[WHAT THE TASK REQUIRES] Rewrite the rows starting at the line containing "Task: Click the View Report icon" and ending at the line containing "point(645,393)" as a numbered list, omitting blank lines. Include only those rows.

[DATA RECORDS]
++++++

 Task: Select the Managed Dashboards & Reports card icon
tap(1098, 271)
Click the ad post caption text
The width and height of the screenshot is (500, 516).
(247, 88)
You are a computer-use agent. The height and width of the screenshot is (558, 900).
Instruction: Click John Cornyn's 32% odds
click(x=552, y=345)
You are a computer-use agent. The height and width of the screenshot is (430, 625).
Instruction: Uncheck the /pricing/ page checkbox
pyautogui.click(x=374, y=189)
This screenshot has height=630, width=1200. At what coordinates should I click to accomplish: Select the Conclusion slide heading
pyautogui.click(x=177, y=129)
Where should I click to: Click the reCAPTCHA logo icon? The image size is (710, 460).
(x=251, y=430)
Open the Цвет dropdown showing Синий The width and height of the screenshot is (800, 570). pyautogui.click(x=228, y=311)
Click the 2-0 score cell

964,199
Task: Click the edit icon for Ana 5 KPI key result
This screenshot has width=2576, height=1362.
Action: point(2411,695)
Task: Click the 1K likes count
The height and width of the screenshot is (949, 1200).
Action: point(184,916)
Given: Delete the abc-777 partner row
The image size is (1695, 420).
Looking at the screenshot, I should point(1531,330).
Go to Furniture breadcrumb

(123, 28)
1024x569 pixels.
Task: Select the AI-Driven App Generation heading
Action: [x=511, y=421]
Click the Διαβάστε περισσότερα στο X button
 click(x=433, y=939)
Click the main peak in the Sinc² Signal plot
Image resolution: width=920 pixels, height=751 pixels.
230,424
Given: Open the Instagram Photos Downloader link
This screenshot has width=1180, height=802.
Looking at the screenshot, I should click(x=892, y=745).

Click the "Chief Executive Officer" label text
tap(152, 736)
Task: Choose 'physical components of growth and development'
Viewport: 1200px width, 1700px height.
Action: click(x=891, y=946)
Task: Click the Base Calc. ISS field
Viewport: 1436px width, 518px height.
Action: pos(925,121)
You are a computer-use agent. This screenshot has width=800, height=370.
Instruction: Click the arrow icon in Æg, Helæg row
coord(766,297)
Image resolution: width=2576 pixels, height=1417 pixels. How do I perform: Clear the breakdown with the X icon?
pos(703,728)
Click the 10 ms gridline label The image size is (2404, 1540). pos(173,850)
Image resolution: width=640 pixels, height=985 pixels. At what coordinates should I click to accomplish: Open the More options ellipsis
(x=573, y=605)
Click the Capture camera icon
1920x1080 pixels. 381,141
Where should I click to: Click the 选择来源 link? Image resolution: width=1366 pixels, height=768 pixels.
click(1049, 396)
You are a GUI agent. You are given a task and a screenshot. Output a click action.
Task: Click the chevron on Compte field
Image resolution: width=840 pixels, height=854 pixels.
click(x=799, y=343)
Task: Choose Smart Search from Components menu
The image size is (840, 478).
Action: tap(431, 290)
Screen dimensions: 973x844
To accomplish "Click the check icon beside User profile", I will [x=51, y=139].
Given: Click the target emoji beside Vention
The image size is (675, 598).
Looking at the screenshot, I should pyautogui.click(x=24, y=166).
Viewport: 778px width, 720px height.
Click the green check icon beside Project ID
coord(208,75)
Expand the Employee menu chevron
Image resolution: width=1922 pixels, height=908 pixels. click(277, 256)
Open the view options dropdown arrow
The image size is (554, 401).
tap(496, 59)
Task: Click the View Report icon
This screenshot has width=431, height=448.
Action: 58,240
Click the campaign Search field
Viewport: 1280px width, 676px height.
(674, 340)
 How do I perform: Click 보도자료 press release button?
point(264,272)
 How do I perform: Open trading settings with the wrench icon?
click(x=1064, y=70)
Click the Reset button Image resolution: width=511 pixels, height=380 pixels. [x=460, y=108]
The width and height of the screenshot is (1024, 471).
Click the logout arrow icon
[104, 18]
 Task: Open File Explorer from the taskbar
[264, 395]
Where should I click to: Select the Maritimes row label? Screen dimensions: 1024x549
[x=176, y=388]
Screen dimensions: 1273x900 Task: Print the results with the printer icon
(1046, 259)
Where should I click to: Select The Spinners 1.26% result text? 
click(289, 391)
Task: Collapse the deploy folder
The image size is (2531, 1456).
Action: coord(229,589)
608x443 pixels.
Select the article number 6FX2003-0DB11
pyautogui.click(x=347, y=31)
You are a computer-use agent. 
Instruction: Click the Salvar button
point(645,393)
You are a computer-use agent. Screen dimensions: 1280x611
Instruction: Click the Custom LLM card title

++++++

[FINISHED ANSWER]
1. Task: Click the View Report icon
2. This screenshot has width=431, height=448.
3. Action: 58,240
4. Click the campaign Search field
5. Viewport: 1280px width, 676px height.
6. (674, 340)
7.  How do I perform: Click 보도자료 press release button?
8. point(264,272)
9.  How do I perform: Open trading settings with the wrench icon?
10. click(x=1064, y=70)
11. Click the Reset button Image resolution: width=511 pixels, height=380 pixels. [x=460, y=108]
12. The width and height of the screenshot is (1024, 471).
13. Click the logout arrow icon
14. [104, 18]
15.  Task: Open File Explorer from the taskbar
16. [264, 395]
17. Where should I click to: Select the Maritimes row label? Screen dimensions: 1024x549
18. [x=176, y=388]
19. Screen dimensions: 1273x900 Task: Print the results with the printer icon
20. (1046, 259)
21. Where should I click to: Select The Spinners 1.26% result text? 
22. click(289, 391)
23. Task: Collapse the deploy folder
24. The image size is (2531, 1456).
25. Action: coord(229,589)
26. 608x443 pixels.
27. Select the article number 6FX2003-0DB11
28. pyautogui.click(x=347, y=31)
29. You are a computer-use agent. 
30. Instruction: Click the Salvar button
31. point(645,393)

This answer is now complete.